### [TASK TO COMPLETE]
Report every line in the listing below that contains the word "width".

### [DATA EXCERPTS]

——————

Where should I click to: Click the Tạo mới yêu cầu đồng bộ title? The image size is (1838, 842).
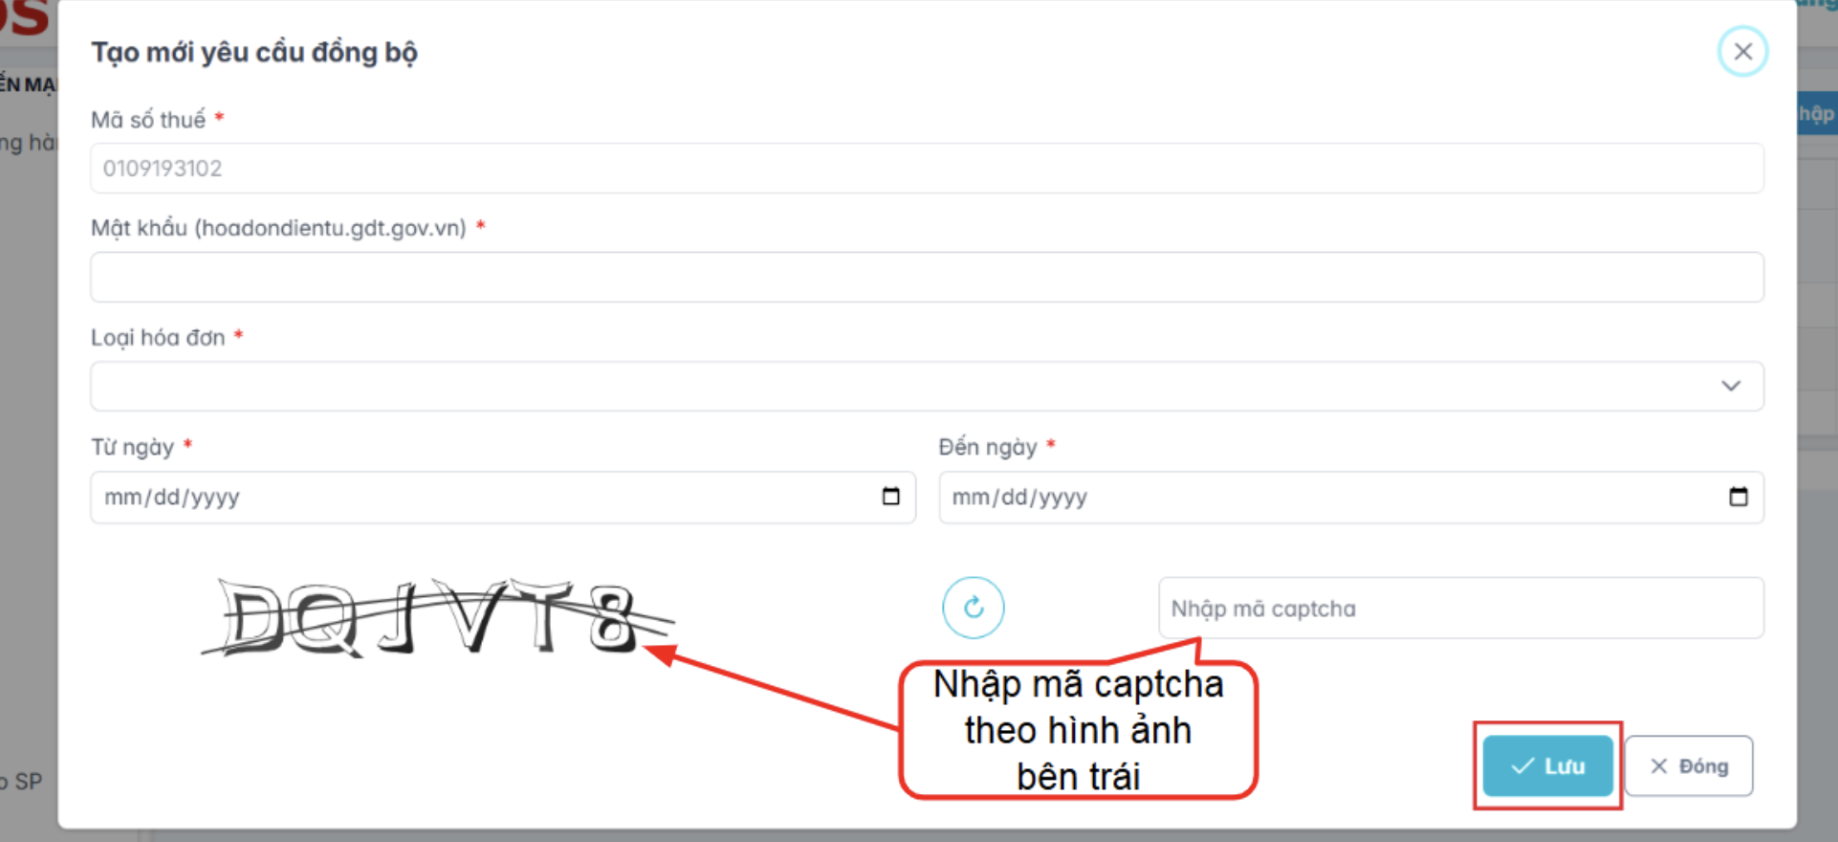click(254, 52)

——————

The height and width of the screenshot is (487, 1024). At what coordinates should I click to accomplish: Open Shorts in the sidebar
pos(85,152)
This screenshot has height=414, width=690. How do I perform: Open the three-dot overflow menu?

——————

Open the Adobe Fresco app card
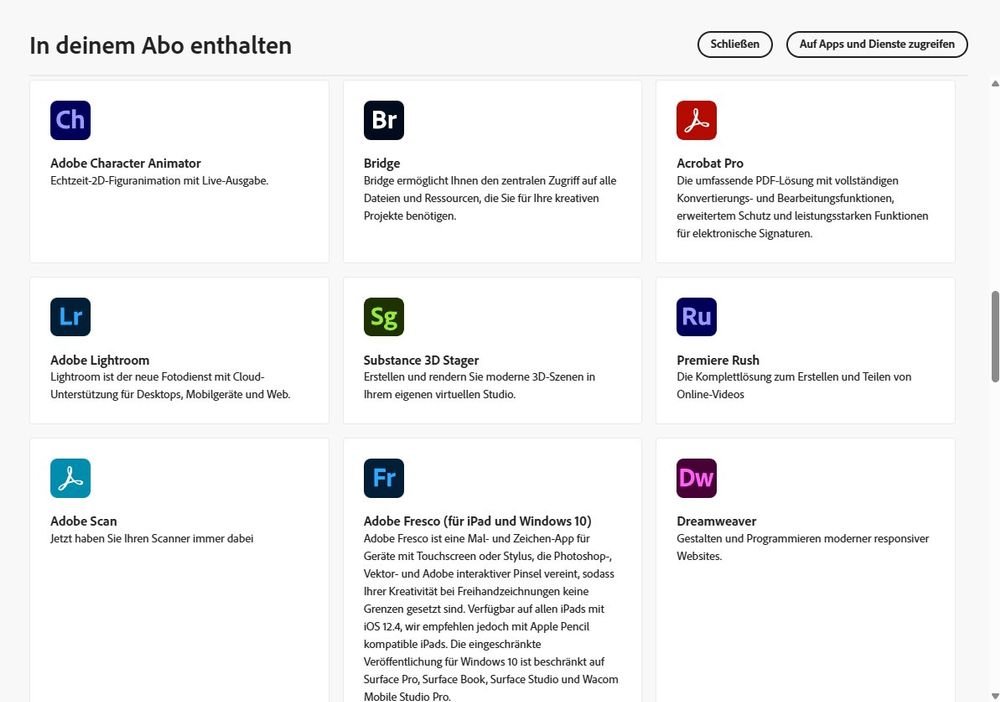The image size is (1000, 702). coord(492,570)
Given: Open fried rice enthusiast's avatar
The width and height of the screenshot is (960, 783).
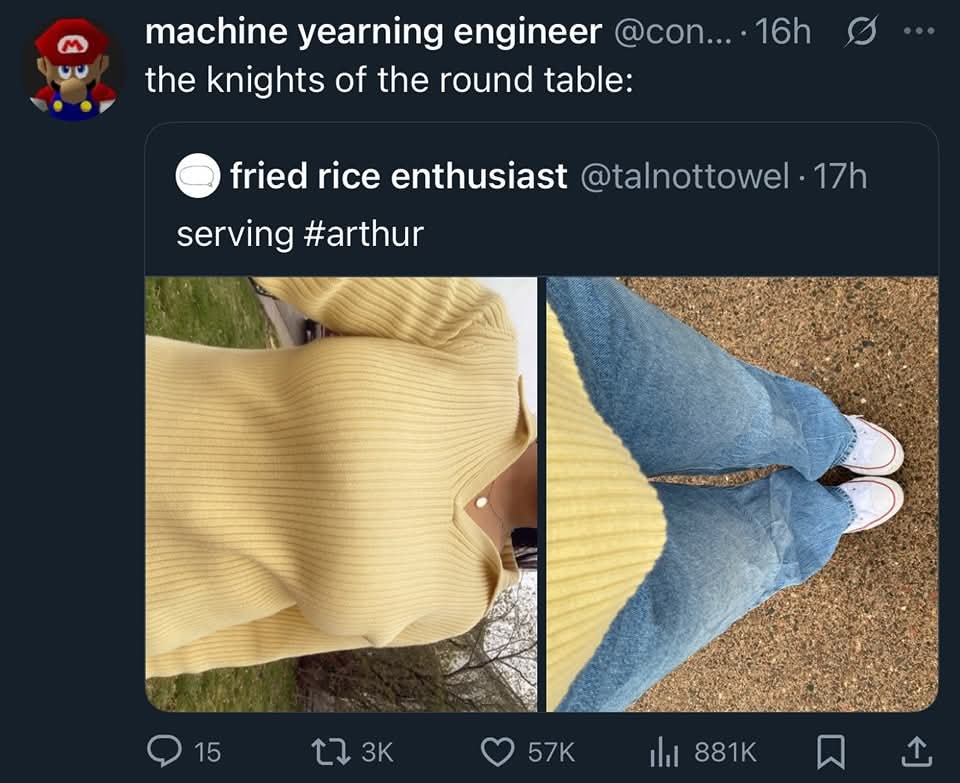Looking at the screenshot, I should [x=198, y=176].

——————

### [TASK RESULT]
The height and width of the screenshot is (487, 1024). At what coordinates should I click to accomplish: Open Shorts in the sidebar
This screenshot has height=414, width=690. How do I perform: Open the three-dot overflow menu?
The width and height of the screenshot is (960, 783).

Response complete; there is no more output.